I thought that by reporting truth and courageously covering global news and diverse communities that I could make a difference in the world. I should have known that this was a lofty goal, that my duty as a journalist is not to help people and change the world, but to inform the public.
Journalists are stripped of allegiance, sympathy, affiliation or agenda. Sure, their reports can spark public debate and policy, but that’s not the point. It’s not the mission of a journalist to analyze a crisis and propose a course of action. That would be a human rights observer.
You could say I am the epitome of a conflicted voice.
However, after reading this article by Carroll Bogert, I’m not so disappointed in my torn feelings of being an advocate or reporter.
Reports by the Human Rights Watch are respected and considered to be full of quality, factual information that is used by news organizations around the world like the New York Times.

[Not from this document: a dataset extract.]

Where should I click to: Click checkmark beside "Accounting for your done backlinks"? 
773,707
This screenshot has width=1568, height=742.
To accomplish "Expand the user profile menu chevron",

And when most papers and stations are reducing the number of foreign correspondents, researchers at human rights organizations are some of the last people who care about reporting on crisis situations and human rights abuses in all the corners of the world.
The downside of working at human rights organizations is not having the neutral, objective reputation that journalists have (or are supposed to have, mind you.) That’s something that sincerely bothers me, because I would like to think that I am making my decisions and writing based on facts, not bias or propaganda or self-interest.
I would like my work to be judged with a respectful mind, because stories that are branded as lies will not have any impact or positive change. The story will be lost in continued debate, ignorance and apathy about just another complicated issue that everyone needs to learn more about and make more of an effort to understand.
I’m happy that Bogert said that foreign correspondents do important work that help human rights organizers because their stories get wider coverage. But the skills that journalists have are still put to good use at Human Rights Watch putting together multimedia packages, reports and research–all things that I am learning and will hopefully learn how to do successively with my journalism education. My knowledge of human rights I hope to amass through my minor in Global Studies and possibly certificates in human rights, international studies or Arabic studies. (I know I am way in over my head, but I love this stuff!)
So even if the mainstream media fails to maintain a decent coverage of global news, we are lucky to have organizations like Amnesty International, Human Rights Watch and Oxfam that can pick up the slack. My dream is to intern and eventually contribute to their vital work keeping us informed, aware and caring about the suffering and sacrifice corrupt governments and individuals don’t want us to know about.